**Passage given:**
The production equipment thus far described is conventional. Also, it will be understood that the downhole arrangement thus far described is illustrative only and other suitable arrangements may be used. For example, the well bore 114 may be cased or uncased. Alternatively, the well bore 114 may be partially cased and partially uncased. Other well completion practices are also available and are well known to those skilled in the art.
In accordance with the present disclosure, there is disposed within the well bore 114 a production tubing 111 which is in fluid communication with a productive formation below the producing formation 118. The blast joint 110 forms a portion of the production tubing 111 and is disposed in the well bore opposite the producing interval of the productive formation 118 defined by the perforations 120. The blast joint 110 is a protective sheath or shield of erosion resistent material which encloses a portion of the production tubing 111 to protect it from the erosive action of the high velocity fluid and entrailed particles entering the well bore 114 through the perforations 120. The erosion resistant material forming the blast joint of the present disclosure may be made of any suitable material exhibiting erosion resistant properties. In the preferred embodiment, however, described in greater detail hereinafter, the erosion resistant material is tungsten carbide formed in rings which are stacked end to end and carried on the tubular members forming the blast joint 110 between end located retention clamps. Ceramic is also a suitable erosion resistent material which may be used to form the blast joint of the present disclosure.
Referring now to FIGS. 7A through 7C, the blast joint 110 of the present invention will be described from top to bottom. The blast joint of the present disclosure shown in FIGS. 7A through 7C comprises several tubular members joined end to end in a manner to be described. for example, the blast joint 110 of the present disclosure may comprise one or more joints of production tubing joined together and enclosed by an erosion resistant protective assembly of erosion resistant rings 124. The blast joint 110 is incorporated in the production tubing string 111 disposed within the well bore 114 as shown in FIG. 6.

**Data section:**
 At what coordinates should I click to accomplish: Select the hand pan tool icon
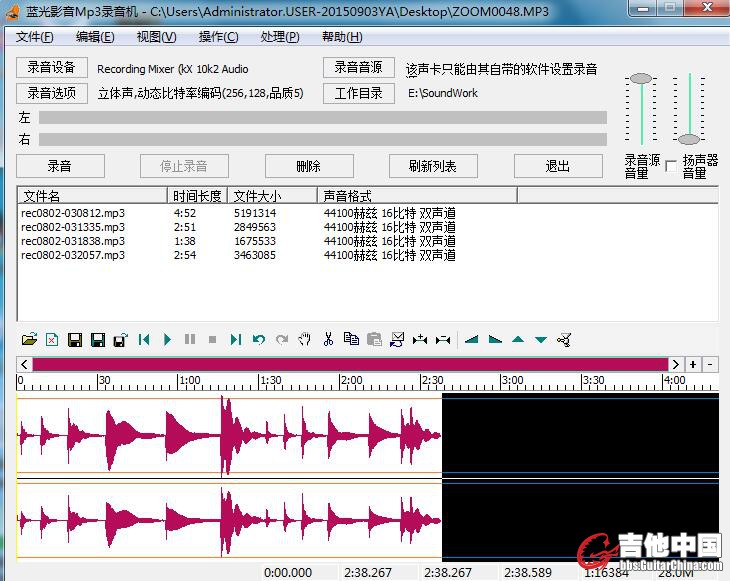[x=305, y=340]
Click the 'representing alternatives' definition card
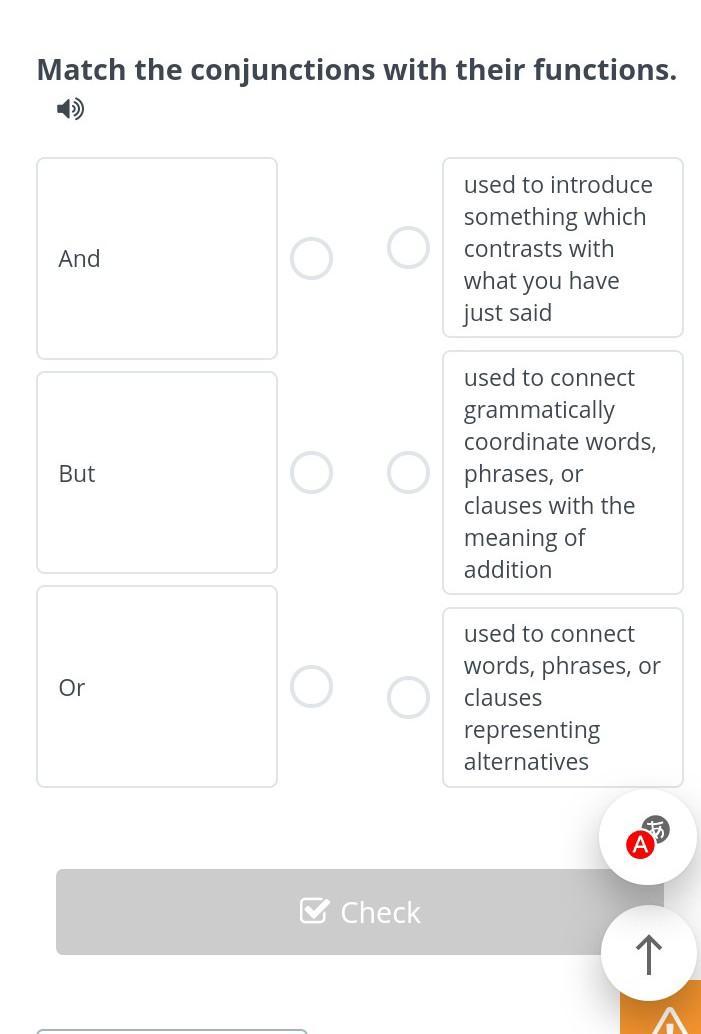 click(x=563, y=697)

**Set exercise 1:** According to the blast joint passage, why does the blast joint enclose a portion of the production tubing?
**Set exercise 2:** Transcribe the blast joint passage starting at "Referring now to" and ending at "shown in FIG. 6.".
Rely only on the blast joint passage when answering, not on the listing.

**Correct output 1:** The blast joint encloses that portion of the production tubing to protect it from erosion. The erosion comes from high-velocity fluid and the particles it carries as they enter the well bore through the perforations.

**Correct output 2:**
Referring now to FIGS. 7A through 7C, the blast joint 110 of the present invention will be described from top to bottom. The blast joint of the present disclosure shown in FIGS. 7A through 7C comprises several tubular members joined end to end in a manner to be described. for example, the blast joint 110 of the present disclosure may comprise one or more joints of production tubing joined together and enclosed by an erosion resistant protective assembly of erosion resistant rings 124. The blast joint 110 is incorporated in the production tubing string 111 disposed within the well bore 114 as shown in FIG. 6.